Pennsylvania officials announced Wednesday a new initiative that aims to pinpoint social determinants of health, such as systematic racism, by geographic region.
The goal, they say, is to find solutions to disparities and increase access to quality health care.
“We’ve also seen that the COVID-19 pandemic has fallen on the same pre-existing disparities that predated the pandemic. Communities of color have higher rates of COVID-19 illness and death. But even before this, their inequities in the rates of chronic conditions like diabetes and hypertension,” said Department of Human Services Secretary Teresa Miller.
“The pandemic has lowered the life expectancy of Black Americans by three years, compared to a one-year decrease in life expectancy in the general public.”
She said these life expectancy differences can be traced back to policies that perpetuated systemic racism, such as redlining — which segregated neighborhoods by race, denied Black singles and families mortgages, and left them with lower property values, limited access to capital, employment opportunities, healthy food, and transportation.
The effects of historic institutional racism still exist today. Miller said newborns in certain neighborhoods of North Philadelphia have an average life expectancy of 64 — when just a couple miles to the south, newborns are expected to live to 87.

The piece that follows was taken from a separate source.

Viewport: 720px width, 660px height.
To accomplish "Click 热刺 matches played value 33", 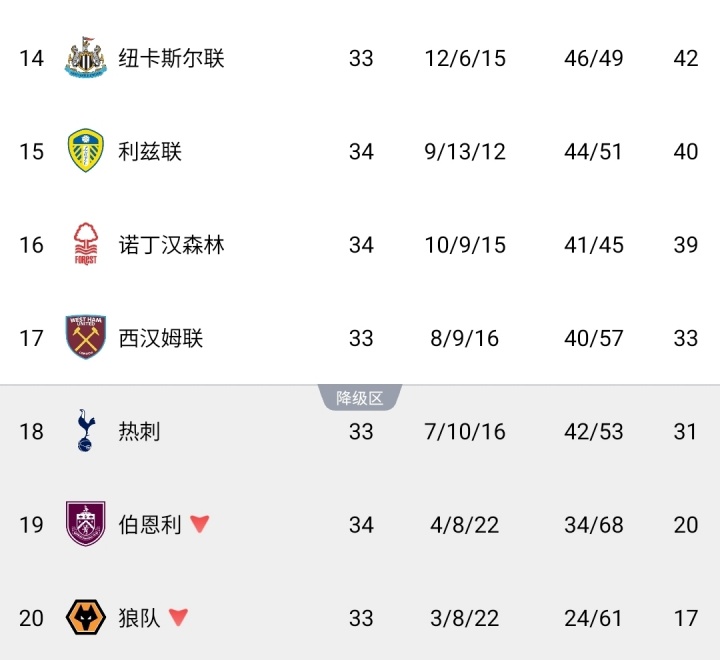I will pyautogui.click(x=361, y=431).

In Luzerne County, life expectancy is 73, but just minutes away, life expectancy is 85. While in Erie, life expectancy is 60, when just minutes away life expectancy is 80, Miller said.
“A 20-year life difference based on the block where you were born is profound,” she said. “And many of these areas with profound disparities have a history of redlining, showing a direct link between historical racism and the health effects of today,” she said.
DHS will amend contracts with the state’s Medicaid managed care organizations to require that they work together to create five Regional Accountable Health Councils — what the state is dubbing RAHCs.
RAHCs will be forums for strategic health planning across the health care system. Health care providers across the board will be divided up by region — the southeast, the northeast, Lehigh Capital, northwest, and southwest. The groups will study disparities and individual needs in their specific regions, and will then develop solutions that address these individual challenges.
Each RAHC is required to draft a regional health transformation plan that will guide their agenda. These plans will identify geographic areas hit hard by disparities, as well as the root causes of these disparities. The RAHCs will then develop strategies to address the disparities, and monitor for improvement in health and equity.
There also will be incentives given to those who work to eliminate disparities.
Officials hope the initiative will allow providers to communicate with one another, improve the way they target resources, and therefore have a better shot at addressing disparities.
“When we identify these health equity zones the benefit is … we can target those communities that have had this historic divestment, that’s been predominantly communities of color, and say that we are going to more target these areas for grants, for opportunities for rebuilding them … The difference between equity and equality is equity is really lifting up those communities that have had that historic divestment, and equality is treating everybody the same,” said Doug Jacobs, DHS chief innovation officer.
Miller added that the initiative will be data-driven.
“We’re really targeting areas where — at least that’s what I think will be identified through the RAHCs — areas that, because of systemic racism and particularly redlining policies, those communities were just divested of everything. The jobs left, the grocery stores left, and you can see it in every single metric today. Life expectancy is how I think they all come together. You can just see these huge disparities in life expectancy,” she said.
“We can’t pretend like these areas are the same as everybody else and just continue to kind of ignore the fact that they’ve been divested of a lot of resources over time. So by targeting these areas, hopefully we can then really see more investment by a lot of different entities. Hopefully then we will start to see that data change. I think that’s what we’re going to be interested in, ‘Is going back to the data to see are we making a difference?’ And if we’re not, then we need to change something up.”